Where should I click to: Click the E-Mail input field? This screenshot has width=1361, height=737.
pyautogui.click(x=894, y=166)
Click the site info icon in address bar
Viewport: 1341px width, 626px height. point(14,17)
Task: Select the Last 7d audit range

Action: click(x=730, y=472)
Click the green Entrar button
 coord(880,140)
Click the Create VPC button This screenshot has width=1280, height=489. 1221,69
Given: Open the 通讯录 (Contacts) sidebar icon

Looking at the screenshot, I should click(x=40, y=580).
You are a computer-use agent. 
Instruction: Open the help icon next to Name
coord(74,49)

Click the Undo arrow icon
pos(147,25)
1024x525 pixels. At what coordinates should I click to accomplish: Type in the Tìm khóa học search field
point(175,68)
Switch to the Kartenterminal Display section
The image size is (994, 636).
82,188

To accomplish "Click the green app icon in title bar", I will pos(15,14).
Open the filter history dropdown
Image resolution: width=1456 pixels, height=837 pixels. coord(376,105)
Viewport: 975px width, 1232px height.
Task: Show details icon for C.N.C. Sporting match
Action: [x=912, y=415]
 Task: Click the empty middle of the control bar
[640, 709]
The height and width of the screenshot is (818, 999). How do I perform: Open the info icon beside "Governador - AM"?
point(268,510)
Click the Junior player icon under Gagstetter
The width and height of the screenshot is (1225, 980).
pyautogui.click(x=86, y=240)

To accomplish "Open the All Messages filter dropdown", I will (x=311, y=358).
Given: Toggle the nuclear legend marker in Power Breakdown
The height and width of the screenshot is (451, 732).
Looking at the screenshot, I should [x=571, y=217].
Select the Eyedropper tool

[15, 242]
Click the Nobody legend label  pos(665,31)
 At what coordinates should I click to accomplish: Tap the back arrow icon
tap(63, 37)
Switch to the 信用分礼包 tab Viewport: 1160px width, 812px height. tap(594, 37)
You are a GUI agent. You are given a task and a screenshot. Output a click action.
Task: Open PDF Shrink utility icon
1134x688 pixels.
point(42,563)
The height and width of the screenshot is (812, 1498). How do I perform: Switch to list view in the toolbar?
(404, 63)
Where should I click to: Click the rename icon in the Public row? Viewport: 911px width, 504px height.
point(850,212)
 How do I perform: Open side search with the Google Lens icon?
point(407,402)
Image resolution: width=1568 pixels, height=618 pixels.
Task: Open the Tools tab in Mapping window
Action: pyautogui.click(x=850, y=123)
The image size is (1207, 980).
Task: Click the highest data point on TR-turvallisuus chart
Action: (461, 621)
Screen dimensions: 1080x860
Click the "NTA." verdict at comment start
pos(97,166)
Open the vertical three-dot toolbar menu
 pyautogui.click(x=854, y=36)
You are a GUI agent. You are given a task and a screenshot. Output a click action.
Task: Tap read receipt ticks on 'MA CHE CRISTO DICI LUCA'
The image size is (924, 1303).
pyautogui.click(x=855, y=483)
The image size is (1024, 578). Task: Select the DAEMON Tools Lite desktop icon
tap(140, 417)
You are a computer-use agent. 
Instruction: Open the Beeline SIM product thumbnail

------------------------------------------------------------

▸ Required work: Repeat the listing in its entirety, keeping each line as it is.

▸ Written answer:
Where should I click to: Click the E-Mail input field? This screenshot has width=1361, height=737.
pyautogui.click(x=894, y=166)
Click the site info icon in address bar
Viewport: 1341px width, 626px height. point(14,17)
Task: Select the Last 7d audit range

Action: click(x=730, y=472)
Click the green Entrar button
 coord(880,140)
Click the Create VPC button This screenshot has width=1280, height=489. 1221,69
Given: Open the 通讯录 (Contacts) sidebar icon

Looking at the screenshot, I should click(x=40, y=580).
You are a computer-use agent. 
Instruction: Open the help icon next to Name
coord(74,49)

Click the Undo arrow icon
pos(147,25)
1024x525 pixels. At what coordinates should I click to accomplish: Type in the Tìm khóa học search field
point(175,68)
Switch to the Kartenterminal Display section
The image size is (994, 636).
82,188

To accomplish "Click the green app icon in title bar", I will pos(15,14).
Open the filter history dropdown
Image resolution: width=1456 pixels, height=837 pixels. coord(376,105)
Viewport: 975px width, 1232px height.
Task: Show details icon for C.N.C. Sporting match
Action: [x=912, y=415]
 Task: Click the empty middle of the control bar
[640, 709]
The height and width of the screenshot is (818, 999). How do I perform: Open the info icon beside "Governador - AM"?
point(268,510)
Click the Junior player icon under Gagstetter
The width and height of the screenshot is (1225, 980).
pyautogui.click(x=86, y=240)

To accomplish "Open the All Messages filter dropdown", I will (x=311, y=358).
Given: Toggle the nuclear legend marker in Power Breakdown
The height and width of the screenshot is (451, 732).
Looking at the screenshot, I should [x=571, y=217].
Select the Eyedropper tool

[15, 242]
Click the Nobody legend label  pos(665,31)
 At what coordinates should I click to accomplish: Tap the back arrow icon
tap(63, 37)
Switch to the 信用分礼包 tab Viewport: 1160px width, 812px height. tap(594, 37)
You are a GUI agent. You are given a task and a screenshot. Output a click action.
Task: Open PDF Shrink utility icon
1134x688 pixels.
point(42,563)
The height and width of the screenshot is (812, 1498). How do I perform: Switch to list view in the toolbar?
(404, 63)
Where should I click to: Click the rename icon in the Public row? Viewport: 911px width, 504px height.
point(850,212)
 How do I perform: Open side search with the Google Lens icon?
point(407,402)
Image resolution: width=1568 pixels, height=618 pixels.
Task: Open the Tools tab in Mapping window
Action: pyautogui.click(x=850, y=123)
The image size is (1207, 980).
Task: Click the highest data point on TR-turvallisuus chart
Action: (461, 621)
Screen dimensions: 1080x860
Click the "NTA." verdict at comment start
pos(97,166)
Open the vertical three-dot toolbar menu
 pyautogui.click(x=854, y=36)
You are a GUI agent. You are given a task and a screenshot. Output a click action.
Task: Tap read receipt ticks on 'MA CHE CRISTO DICI LUCA'
The image size is (924, 1303).
pyautogui.click(x=855, y=483)
The image size is (1024, 578). Task: Select the DAEMON Tools Lite desktop icon
tap(140, 417)
You are a computer-use agent. 
Instruction: Open the Beeline SIM product thumbnail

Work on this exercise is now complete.